-
Notifications
You must be signed in to change notification settings - Fork 7
FAqT Brick
A FAqT brick contains the materials created when using FAqT Services to analyze a set of datasets. A FAqT brick starts as a directory structure whose contents are then loaded into a SPARQL endpoint. Each time an analysis is performed, a new slice is added to the brick for the current time frame, or epoch. The three dimensions of a FAqT brick are dataset, evaluation service, and epoch, as illustrated below.
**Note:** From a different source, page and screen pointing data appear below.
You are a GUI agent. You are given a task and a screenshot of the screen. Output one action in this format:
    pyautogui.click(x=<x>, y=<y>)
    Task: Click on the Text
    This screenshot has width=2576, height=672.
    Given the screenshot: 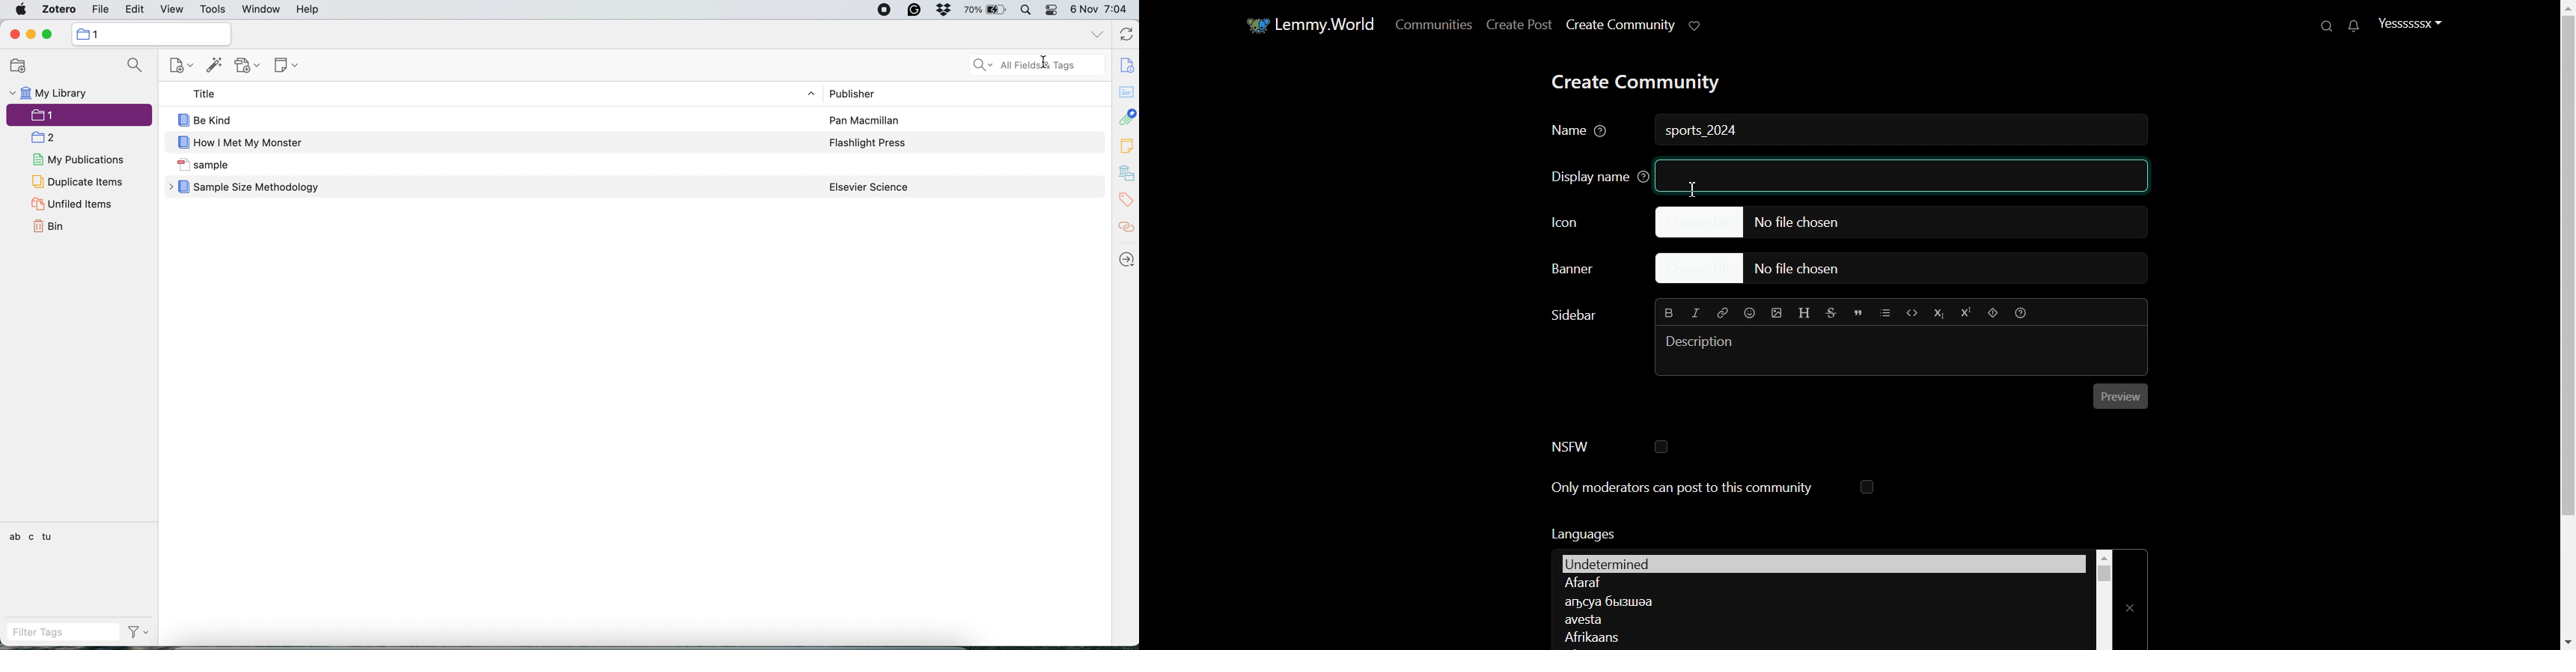 What is the action you would take?
    pyautogui.click(x=1581, y=533)
    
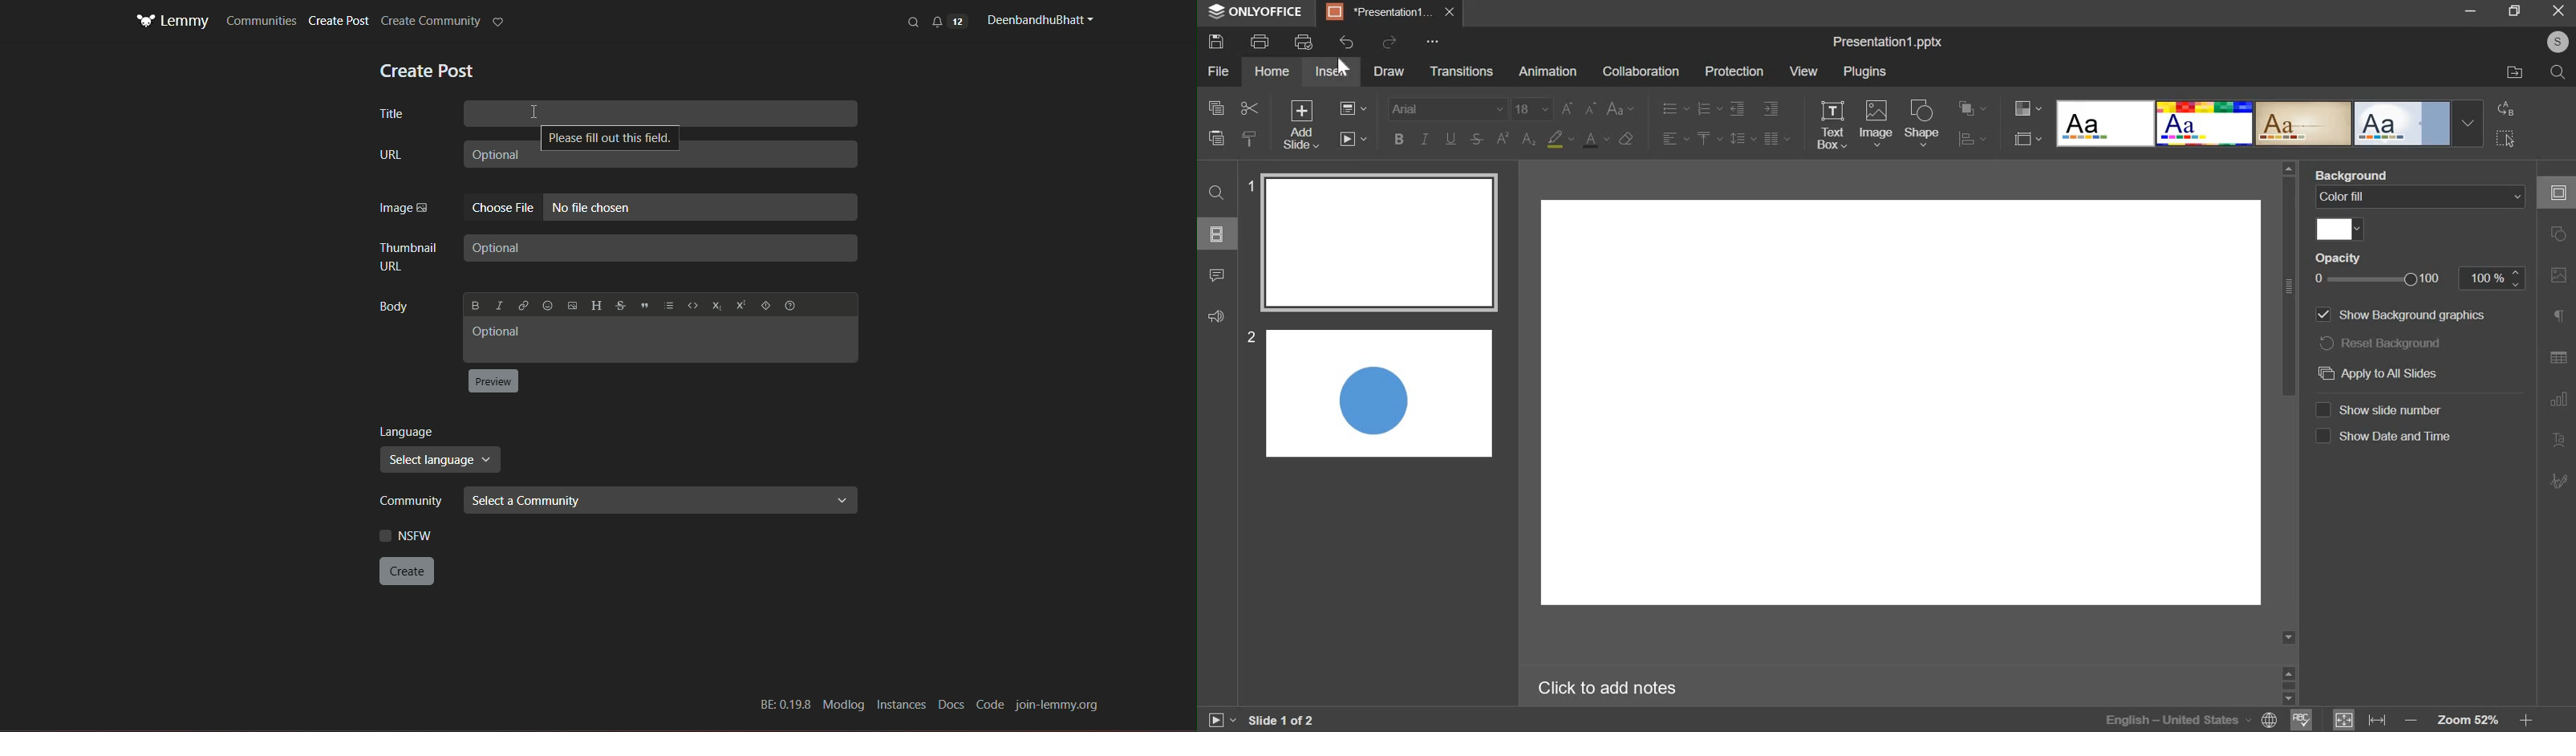 The width and height of the screenshot is (2576, 756). Describe the element at coordinates (1426, 137) in the screenshot. I see `italic` at that location.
You can choose any location for a FAqT brick directory, and you can have many FAqT bricks for different purposes. The name of a FAqT brick's root directory must be named faqt-brick
. The core services follow directory conventions rooted on this name. For example, we can create a FAqT brick directory with the following commands:
mkdir ~/lebo/Desktop/faqt-brick
cd ~/lebo/Desktop/faqt-brick
datafaqs-evaluate.sh --help
datafaqs-evaluate.sh
is available after Installing DataFAQs and prints usage similar to the following:
usage: datafaqs-evaluate.sh [-n] [--force-epoch | --reuse-epoch <existing-epoch>]
[--faqts <rdf-file> <service-uri>]
[--datasets <rdf-file> <service-uri>]
-n: perform dry run (not implemented yet).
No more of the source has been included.